LevenshteinDistance = D(LD)
End Function

Answer 4

Wikipedia article讨论了您的算法和各种改进。但是，至少在一般情况下， O（n ^ 2）似乎是最好的。

如果你可以限制你的问题，有一些改进（例如，如果你只是对距离感兴趣，如果它小于 d ，复杂性是 O（dn） - 这可能是有意义的，因为距离接近字符串长度的匹配可能不是很有趣）。看看你是否可以利用问题的具体细节......

Answer 5

Commons-lang的实施速度非常快。请参阅http://web.archive.org/web/20120526085419/http://www.merriampark.com/ldjava.htm。

以下是我对Scala的翻译：

// The code below is based on code from the Apache Commons lang project.
/*
 * Licensed to the Apache Software Foundation (ASF) under one or more
 * contributor license agreements. See the NOTICE file distributed with this
 * work for additional information regarding copyright ownership. The ASF
 * licenses this file to You under the Apache License, Version 2.0 (the
 * "License"); you may not use this file except in compliance with the
 * License. You may obtain a copy of the License at
 * 
 * http://www.apache.org/licenses/LICENSE-2.0
 * 
 * Unless required by applicable law or agreed to in writing, software
 * distributed under the License is distributed on an "AS IS" BASIS, WITHOUT
 * WARRANTIES OR CONDITIONS OF ANY KIND, either express or implied.
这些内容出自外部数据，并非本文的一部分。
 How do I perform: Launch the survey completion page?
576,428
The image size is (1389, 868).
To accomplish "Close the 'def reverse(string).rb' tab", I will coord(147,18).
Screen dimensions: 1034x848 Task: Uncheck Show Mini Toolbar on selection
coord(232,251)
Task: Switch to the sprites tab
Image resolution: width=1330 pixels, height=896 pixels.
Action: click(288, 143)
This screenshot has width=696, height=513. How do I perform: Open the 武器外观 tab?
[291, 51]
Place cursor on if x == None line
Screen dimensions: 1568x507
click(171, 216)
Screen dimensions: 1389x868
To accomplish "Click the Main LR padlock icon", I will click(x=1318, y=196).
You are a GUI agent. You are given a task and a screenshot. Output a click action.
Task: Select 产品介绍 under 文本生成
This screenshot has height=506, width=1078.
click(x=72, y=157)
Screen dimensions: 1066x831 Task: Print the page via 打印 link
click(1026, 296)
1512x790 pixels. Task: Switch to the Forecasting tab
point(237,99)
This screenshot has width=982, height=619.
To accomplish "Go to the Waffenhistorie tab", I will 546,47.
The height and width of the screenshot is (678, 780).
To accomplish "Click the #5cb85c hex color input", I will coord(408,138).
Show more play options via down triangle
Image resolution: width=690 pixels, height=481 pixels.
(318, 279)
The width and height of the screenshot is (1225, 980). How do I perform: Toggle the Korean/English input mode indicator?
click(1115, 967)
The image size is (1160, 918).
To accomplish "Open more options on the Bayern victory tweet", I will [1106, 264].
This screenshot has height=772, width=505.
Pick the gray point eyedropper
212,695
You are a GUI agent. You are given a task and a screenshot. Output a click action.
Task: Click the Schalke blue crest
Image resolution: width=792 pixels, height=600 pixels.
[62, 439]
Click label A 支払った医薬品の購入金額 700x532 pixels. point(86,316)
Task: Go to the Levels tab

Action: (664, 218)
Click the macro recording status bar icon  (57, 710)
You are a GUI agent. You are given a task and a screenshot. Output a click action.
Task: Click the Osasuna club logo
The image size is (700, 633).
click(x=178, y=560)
See the
 * License for the specific language governing permissions and limitations
 * under the License.
 */
/**
* assert(levenshtein("algorithm", "altruistic")==6)
* assert(levenshtein("1638452297", "444488444")==9)
* assert(levenshtein("", "") == 0)
* assert(levenshtein("", "a") == 1)
* assert(levenshtein("aaapppp", "") == 7)
* assert(levenshtein("frog", "fog") == 1)
* assert(levenshtein("fly", "ant") == 3)
* assert(levenshtein("elephant", "hippo") == 7)
* assert(levenshtein("hippo", "elephant") == 7)
* assert(levenshtein("hippo", "zzzzzzzz") == 8)
* assert(levenshtein("hello", "hallo") == 1)
*
*/
def levenshtein(s: CharSequence, t: CharSequence, max: Int = Int.MaxValue) = {
import scala.annotation.tailrec
def impl(s: CharSequence, t: CharSequence, n: Int, m: Int) = {
  // Inside impl n <= m!
  val p = new Array[Int](n + 1) // 'previous' cost array, horizontally
  val d = new Array[Int](n + 1) // cost array, horizontally

  @tailrec def fillP(i: Int) {
    p(i) = i
    if (i < n) fillP(i + 1)
  }
  fillP(0)

  @tailrec def eachJ(j: Int, t_j: Char, d: Array[Int], p: Array[Int]): Int = {
    d(0) = j
    @tailrec def eachI(i: Int) {
      val a = d(i - 1) + 1
      val b = p(i) + 1
      d(i) = if (a < b) a else {
        val c = if (s.charAt(i - 1) == t_j) p(i - 1) else p(i - 1) + 1
        if (b < c) b else c
      }
      if (i < n)
        eachI(i + 1)
    }
    eachI(1)

    if (j < m)
      eachJ(j + 1, t.charAt(j), p, d)
    else
      d(n)
  }
  eachJ(1, t.charAt(0), d, p)
}

val n = s.length
val m = t.length
if (n == 0) m else if (m == 0) n else {
  if (n > m) impl(t, s, m, n) else impl(s, t, n, m)
}

}

Answer 6

我知道这已经很晚了，但它与手头的讨论有关。

正如其他人所提到的，如果您要做的只是检查两个字符串之间的编辑距离是否在某个阈值k内，您可以将时间复杂度降低到 O（kn）。更精确的表达式是 O（（2k + 1）n）。你取一个跨越对角线单元两侧的k个单元的条带（条带长度为2k + 1）并计算出位于该条带上的单元格的值。

有趣的是，李等人有improvement。人。并且这已经进一步减少到O（（k + 1）n）。